On 24 Jan 2014, at 06:24, Tom C <[email protected]> wrote:
> 
> On 23/01/2014 9:49 PM, Tom C wrote:
> 
> The problem I see is that there's a basic assumption that the photons
> entering the lens and recorded on the media somehow represent THE
> TRUTH. I believe that assumption is flawed.
> 
> -------------------------------
> 
> That's because your basic assumption is a flawed premise. The picture
> doesn't represent the truth, it represents a reflection of the truth.
> 
> The Old Ones know the truth, but they have long since gone beyond the Rim.
> 
> bill
> 
> --------------------------------
> 
> I understand your point, an image is a reflection/rendering of a
> narrow reality at that point in space-time in the direction the camera
> was pointing. :)
> 
> For "photo-journalism" to say an image is untruthful or has no
> integrity because an object is removed, is fallacious at best and
> hypocritical at worst, because a like image taken from a slightly
> different vantage point would also eliminate that object and still be
> considered truthful. If the object removed was done so with the intent
> of altering the message, that's different.
> 
> Subtraction is the basic process of composition. Other alterations or
> additions have more to do with changing the integrity of the image. I
> have a real problem with additions or moving of objects in an image.
> Alterations to achieve a desired effect, be it exposure, contrast,
> saturation, are in many respects the bread and butter of
> non-documentary photography.

The apparent believability of photography arises from the mechanical relation 
between the image and the subject. In other words, the sensor records something 
that was definitely out there - unlike painting or writing, where the text or 
image is mediated by the author's eye, brain and hand.

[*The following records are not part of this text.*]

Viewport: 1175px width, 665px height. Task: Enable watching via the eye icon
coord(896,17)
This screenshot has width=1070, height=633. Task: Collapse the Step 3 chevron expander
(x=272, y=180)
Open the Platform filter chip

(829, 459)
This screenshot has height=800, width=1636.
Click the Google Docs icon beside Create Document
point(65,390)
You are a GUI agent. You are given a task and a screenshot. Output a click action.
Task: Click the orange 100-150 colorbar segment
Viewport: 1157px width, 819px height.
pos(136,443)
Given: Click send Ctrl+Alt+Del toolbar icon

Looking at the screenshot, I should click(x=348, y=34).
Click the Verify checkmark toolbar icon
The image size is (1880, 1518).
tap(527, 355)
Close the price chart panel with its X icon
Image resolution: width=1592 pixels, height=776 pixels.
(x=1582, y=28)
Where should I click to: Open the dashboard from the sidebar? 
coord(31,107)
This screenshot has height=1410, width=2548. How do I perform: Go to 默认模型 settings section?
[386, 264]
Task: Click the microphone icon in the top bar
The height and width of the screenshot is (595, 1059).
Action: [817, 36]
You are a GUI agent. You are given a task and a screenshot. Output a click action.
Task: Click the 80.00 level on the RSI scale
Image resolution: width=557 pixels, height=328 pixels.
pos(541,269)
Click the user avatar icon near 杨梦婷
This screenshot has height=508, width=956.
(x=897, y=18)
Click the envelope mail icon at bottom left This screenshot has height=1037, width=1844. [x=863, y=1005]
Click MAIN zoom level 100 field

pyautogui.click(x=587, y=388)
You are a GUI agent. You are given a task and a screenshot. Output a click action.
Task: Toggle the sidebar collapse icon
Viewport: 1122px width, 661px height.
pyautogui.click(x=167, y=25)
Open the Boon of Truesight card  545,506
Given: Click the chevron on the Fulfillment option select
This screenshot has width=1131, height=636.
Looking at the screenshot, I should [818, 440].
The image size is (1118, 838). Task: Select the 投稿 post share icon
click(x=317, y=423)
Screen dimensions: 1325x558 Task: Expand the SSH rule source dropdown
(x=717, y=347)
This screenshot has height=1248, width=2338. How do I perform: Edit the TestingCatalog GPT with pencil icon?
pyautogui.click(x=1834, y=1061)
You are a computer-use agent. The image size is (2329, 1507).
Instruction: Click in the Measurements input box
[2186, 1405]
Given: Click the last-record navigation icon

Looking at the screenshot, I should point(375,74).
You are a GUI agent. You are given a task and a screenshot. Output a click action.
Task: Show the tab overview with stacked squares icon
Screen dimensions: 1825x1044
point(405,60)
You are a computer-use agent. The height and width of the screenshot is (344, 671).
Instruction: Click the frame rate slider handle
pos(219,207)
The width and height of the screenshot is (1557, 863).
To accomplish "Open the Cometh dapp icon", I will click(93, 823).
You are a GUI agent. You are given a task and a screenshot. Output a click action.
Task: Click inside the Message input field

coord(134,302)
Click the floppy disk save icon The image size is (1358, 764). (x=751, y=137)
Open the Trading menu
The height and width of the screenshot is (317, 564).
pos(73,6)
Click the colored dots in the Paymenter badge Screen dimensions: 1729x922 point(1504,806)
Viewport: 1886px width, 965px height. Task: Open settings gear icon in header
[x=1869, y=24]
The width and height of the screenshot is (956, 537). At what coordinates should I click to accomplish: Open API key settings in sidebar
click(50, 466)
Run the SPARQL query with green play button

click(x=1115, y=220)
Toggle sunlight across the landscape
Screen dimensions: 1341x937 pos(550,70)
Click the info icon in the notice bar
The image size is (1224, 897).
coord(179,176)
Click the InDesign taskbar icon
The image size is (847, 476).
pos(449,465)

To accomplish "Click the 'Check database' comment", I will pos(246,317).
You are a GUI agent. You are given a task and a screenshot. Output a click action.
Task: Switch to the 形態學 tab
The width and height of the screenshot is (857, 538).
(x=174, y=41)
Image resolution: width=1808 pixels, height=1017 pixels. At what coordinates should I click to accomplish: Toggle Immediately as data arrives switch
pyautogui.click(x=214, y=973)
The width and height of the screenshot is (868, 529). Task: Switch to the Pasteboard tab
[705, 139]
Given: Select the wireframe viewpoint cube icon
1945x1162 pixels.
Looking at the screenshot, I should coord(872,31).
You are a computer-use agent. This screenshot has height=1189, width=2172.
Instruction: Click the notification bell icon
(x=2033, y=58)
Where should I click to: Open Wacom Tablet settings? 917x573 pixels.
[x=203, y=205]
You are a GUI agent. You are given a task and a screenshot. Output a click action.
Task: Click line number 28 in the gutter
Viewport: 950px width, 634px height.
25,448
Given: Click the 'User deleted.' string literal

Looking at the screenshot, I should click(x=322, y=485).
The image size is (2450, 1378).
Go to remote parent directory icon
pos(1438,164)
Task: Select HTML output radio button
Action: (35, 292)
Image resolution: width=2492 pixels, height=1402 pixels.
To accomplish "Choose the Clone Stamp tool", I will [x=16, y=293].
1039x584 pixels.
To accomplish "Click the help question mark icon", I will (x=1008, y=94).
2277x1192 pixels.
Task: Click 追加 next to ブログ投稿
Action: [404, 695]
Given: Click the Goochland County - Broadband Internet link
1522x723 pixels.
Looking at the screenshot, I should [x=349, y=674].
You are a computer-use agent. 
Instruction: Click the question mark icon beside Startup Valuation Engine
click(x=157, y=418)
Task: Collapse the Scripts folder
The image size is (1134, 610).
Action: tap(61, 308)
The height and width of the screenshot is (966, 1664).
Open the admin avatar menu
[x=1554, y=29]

Now, this believability is only apparent. We all know that all sorts of things 
can intervene between taking the photo and us seeing it. Therefore, as with 
written journalism and say war art, we rely on the photographer, writer or 
artist to be honest. It is the author's integrity that gives written journalism 
its power, and the same is true of photojournalism. If we learned that a 
Pulitzer prize-winning author had not been at the front he described, for 
example, but had spent his time in a hotel bar 50 miles from the action, or had 
invented the things he described, or omitted relevant information, his writing 
would lose all its authority, however good it was as writing. 

The same standards must apply to photojournalism. We must be able to trust the 
photographer in order to trust his photographs. This guy was dishonest in what 
he did, so he loses all his authority as a witness.